Here, dear brothers and sisters in Christ, we see the nature of faith. It does not trust itself to withstand, but trusts one’s self to the Lord! For we know that who could withstand such a thing as fire by himself. Even if he wished to and was faithful, our involuntary reactions would repel us from the flames.

And yet, our Lord again, steeled Polycarp for this. In the midst of the fire, loose and unsecured, he remained without moving or flinching.

Chapter 14. The prayer of Polycarp

They did not nail him then, but simply bound him. And he, placing his hands behind him, and being bound like a distinguished ram [taken] out of a great flock for sacrifice, and prepared to be an acceptable burnt-offering unto God, looked up to heaven, and said,

O Lord God Almighty, the Father of your beloved and blessed Son Jesus Christ, by whom we have received the knowledge of You, the God of angels and powers, and of every creature, and of the whole race of the righteous who live before you, I give You thanks that You have counted me, worthy of this day and this hour, that I should have a part in the number of Your martyrs, in the cup of your Christ, to the resurrection of eternal life, both of soul and body, through the incorruption [imparted] by the Holy Ghost. Among whom may I be accepted this day before You as a fat and acceptable sacrifice, according as You, the ever-truthful God, have foreordained, have revealed beforehand to me, and now have fulfilled. Wherefore also I praise You for all things, I bless You, I glorify You, along with the everlasting and heavenly Jesus Christ, Your beloved Son, with whom, to You, and the Holy Ghost, be glory both now and to all coming ages. Amen.

HOMILETICAL THOUGHT

Dear people of God, we pray that it may be so for us at our end too--that as baptized children of God, baptized into Christ, we become a sacrifice with Him in His perfect, accepted and finished, once and for all sacrifice . For the sake of those who follow us, so that they too might know this Christ. And indeed as Polycarp says, we participate in that cup of Christ, which is why He draws us to the altar to receive the cup filled with His very blood—the blood of suffering, but also the blood of Life!

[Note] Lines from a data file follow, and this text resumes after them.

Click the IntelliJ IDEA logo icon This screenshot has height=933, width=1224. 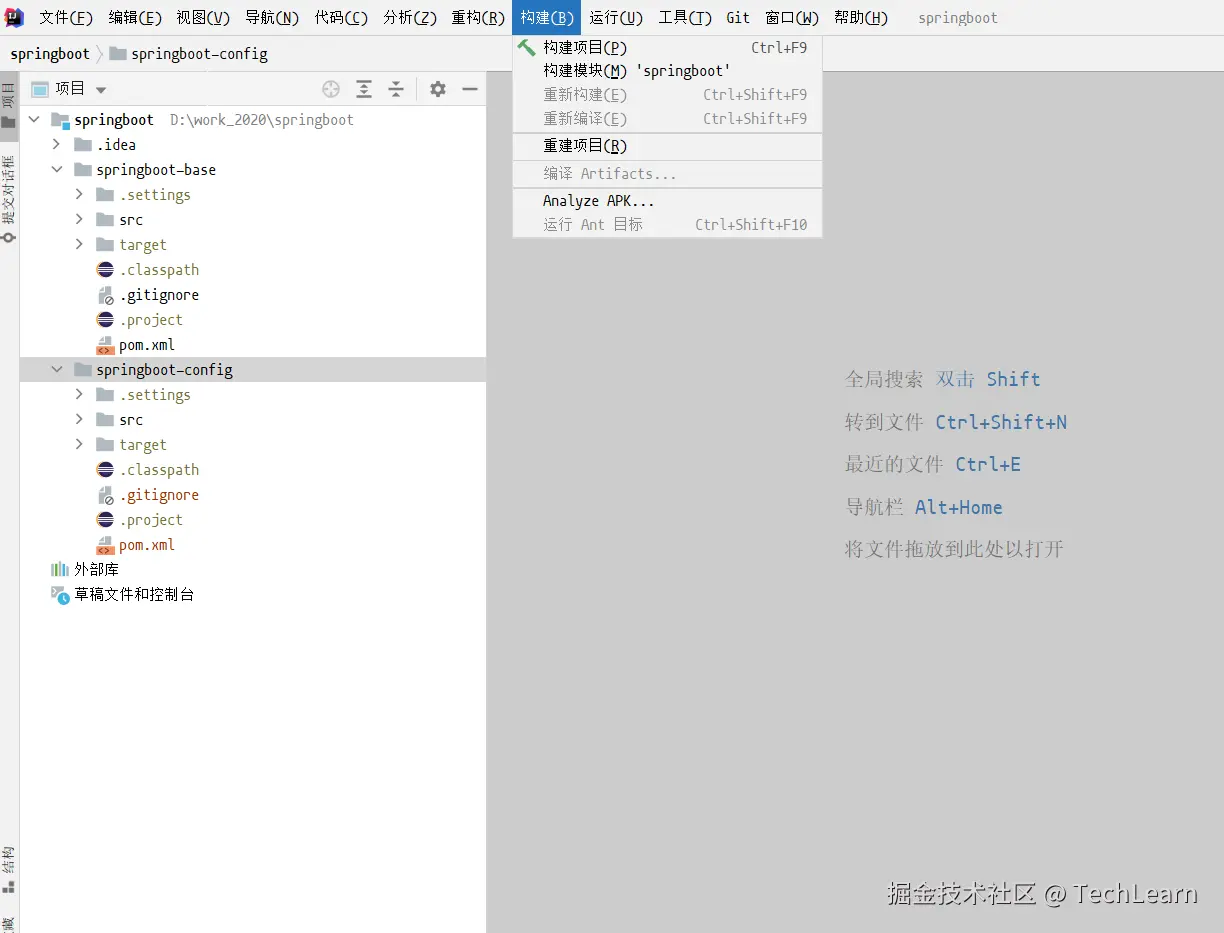(x=14, y=17)
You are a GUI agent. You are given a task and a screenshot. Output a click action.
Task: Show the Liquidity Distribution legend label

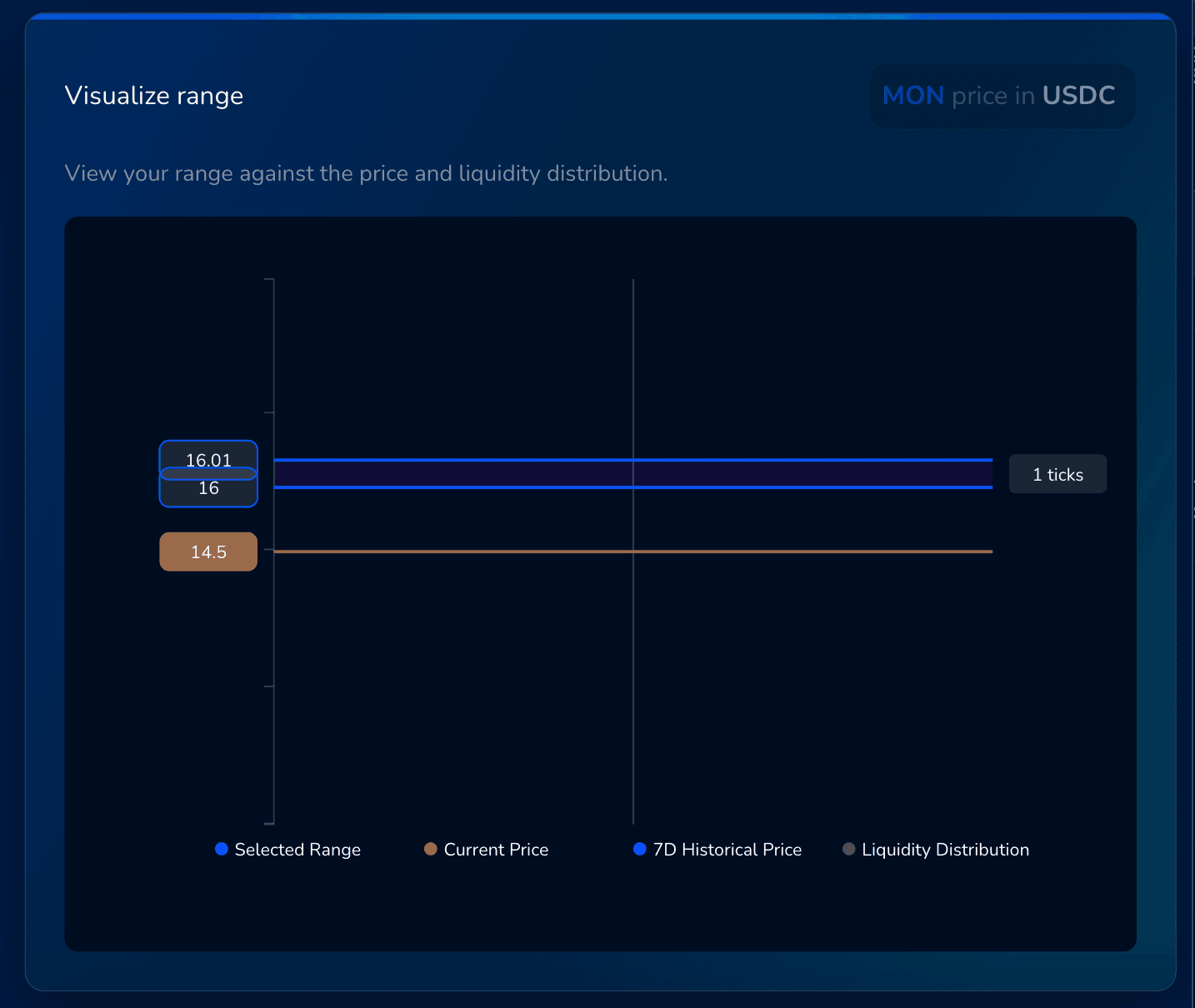pos(945,850)
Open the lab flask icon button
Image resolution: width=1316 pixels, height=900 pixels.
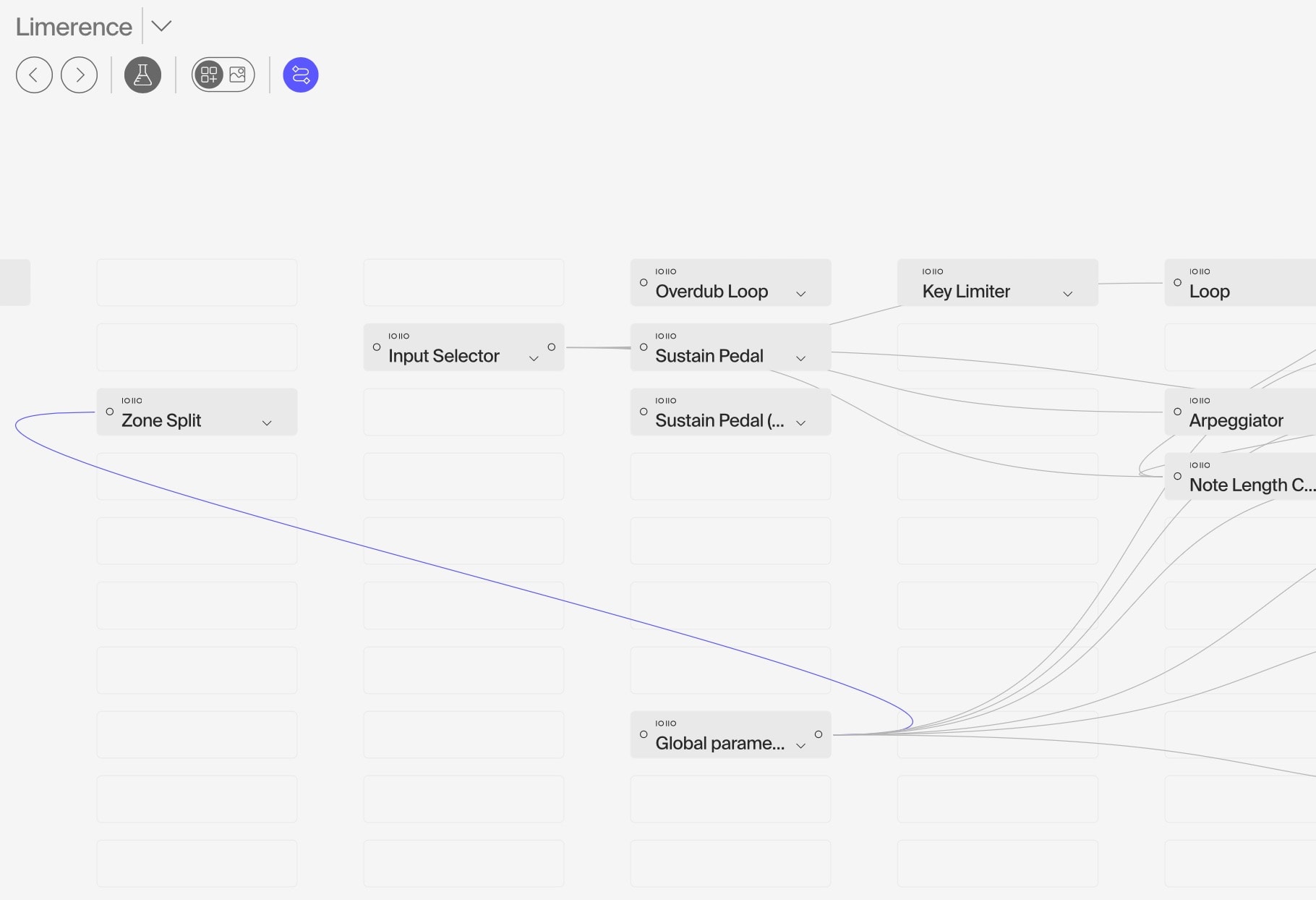pyautogui.click(x=142, y=75)

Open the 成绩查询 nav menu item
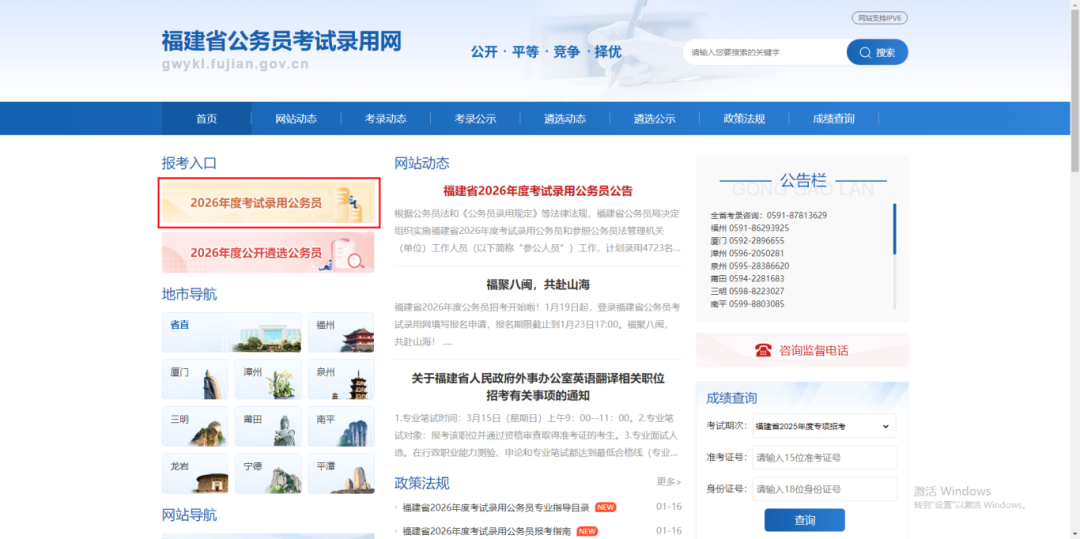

And though we, like Peter, at times may have denied our Lord, when it comes to the end, we know that our dear Lord forgives even that fear that overcame Peter and overcomes us. To Peter He tells him three times at the end of John’s Gospel and before He departs at His ascension—three times to match Peter’s threefold denial—“Feed my lambs. Tend my sheep. Feed My sheep.”

And every one of the disciples--again with the exception of Judas who was in it for the profit and John who was granted a full life and a natural death, even though he too was in exile for his confession of Christ—they all were executed without recanting, without denying our Lord.

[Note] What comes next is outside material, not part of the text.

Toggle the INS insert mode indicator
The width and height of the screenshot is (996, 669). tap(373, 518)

What greater witness to the power and love of God our Father can there be than that He steels them and us in the face of imminent and the most horrible of deaths. As with Stephen and Polycarp, to pray and confess in witness unto death of the faithfulness and the love of God in Christ Jesus, and Him crucified--that is martyrdom.  And that is the suffering and life of Christ in which we are all indeed blessed to participate, the cup of blessing from which we all most assuredly do drink.

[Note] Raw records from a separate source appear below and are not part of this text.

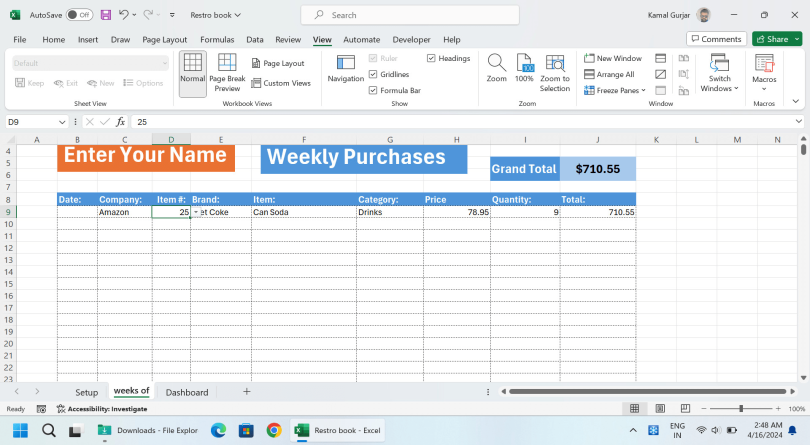Screen dimensions: 810x445
Task: Select Page Break Preview view
Action: coord(227,73)
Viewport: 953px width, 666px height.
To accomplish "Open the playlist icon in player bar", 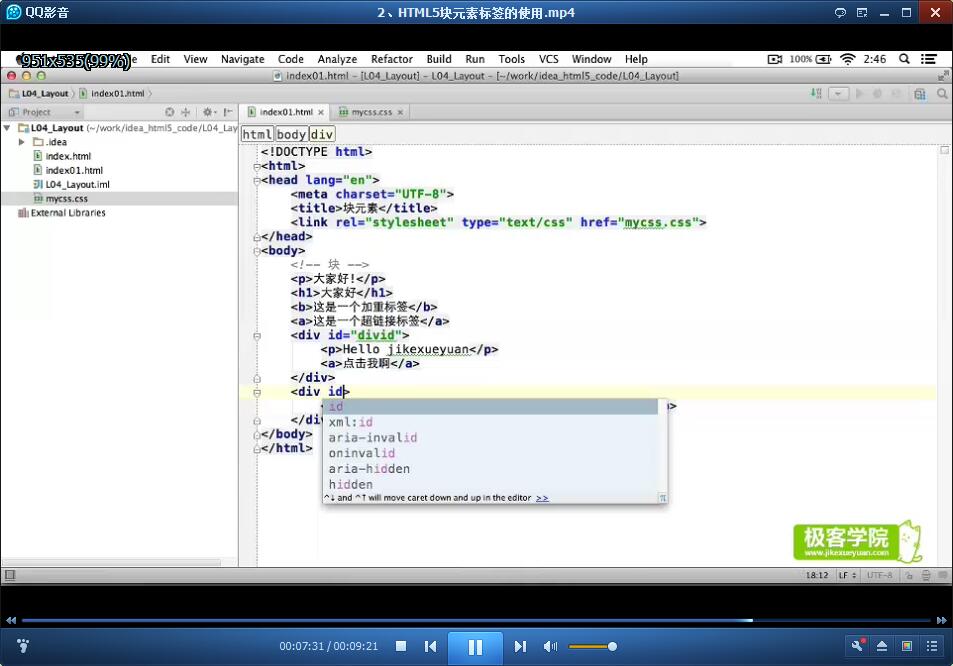I will click(932, 646).
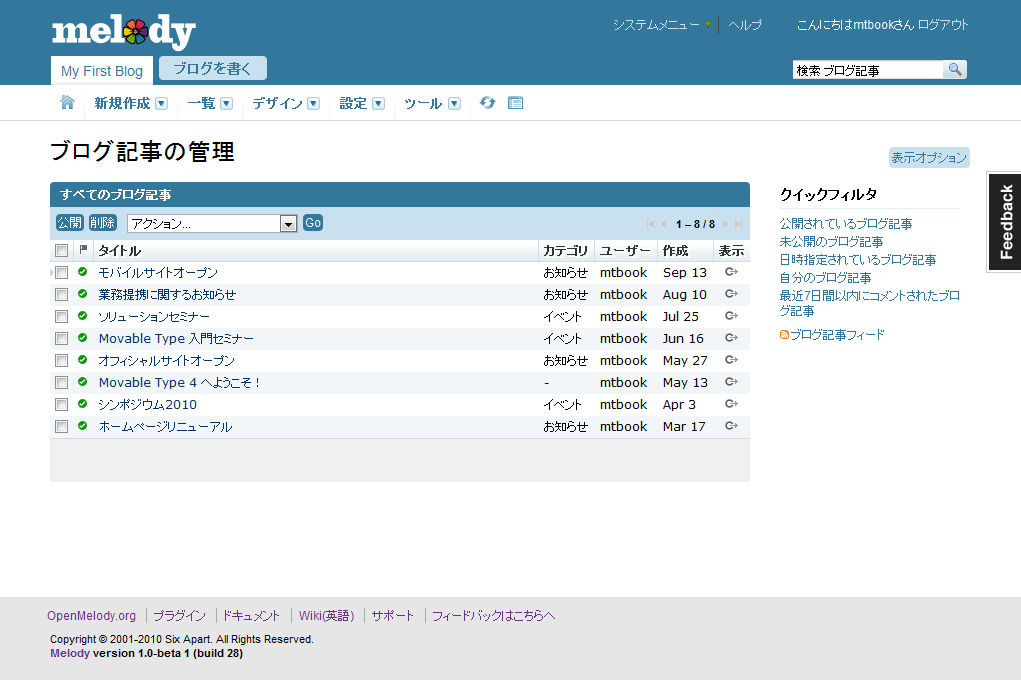Click view icon for ホームページリニューアル entry
The width and height of the screenshot is (1021, 680).
[731, 426]
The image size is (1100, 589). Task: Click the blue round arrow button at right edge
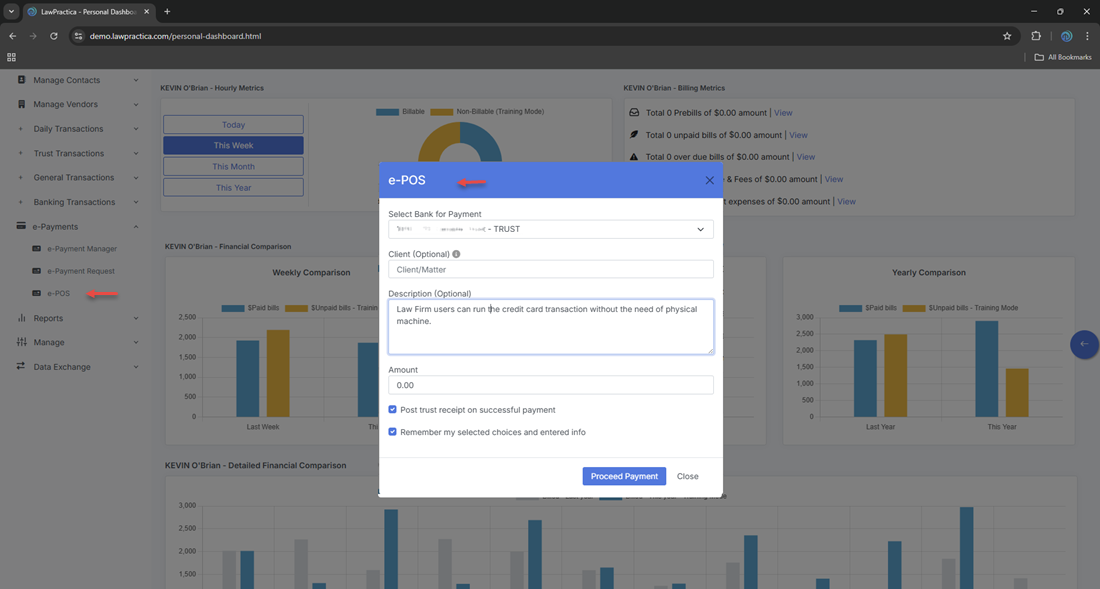click(x=1084, y=344)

As the psalmist sings in the 116th Psalm, “Precious in the sight of the Lord is the death of His saints.” For the death of the saints participates in the death of their Savior, Jesus Christ. The death of the saints proclaims their salvation and the salvation of all to the world, that those who witness the martyrdom of the saints might also believe and be saved—in the name of the Father and of the + Son, and of the Holy Spirit.



Insofar as this sermon is a true proclamation of the Holy Gospel of Jesus Christ, it belongs to Him and His Church. Therefore its use is free to all who deem it worthy and beneficial.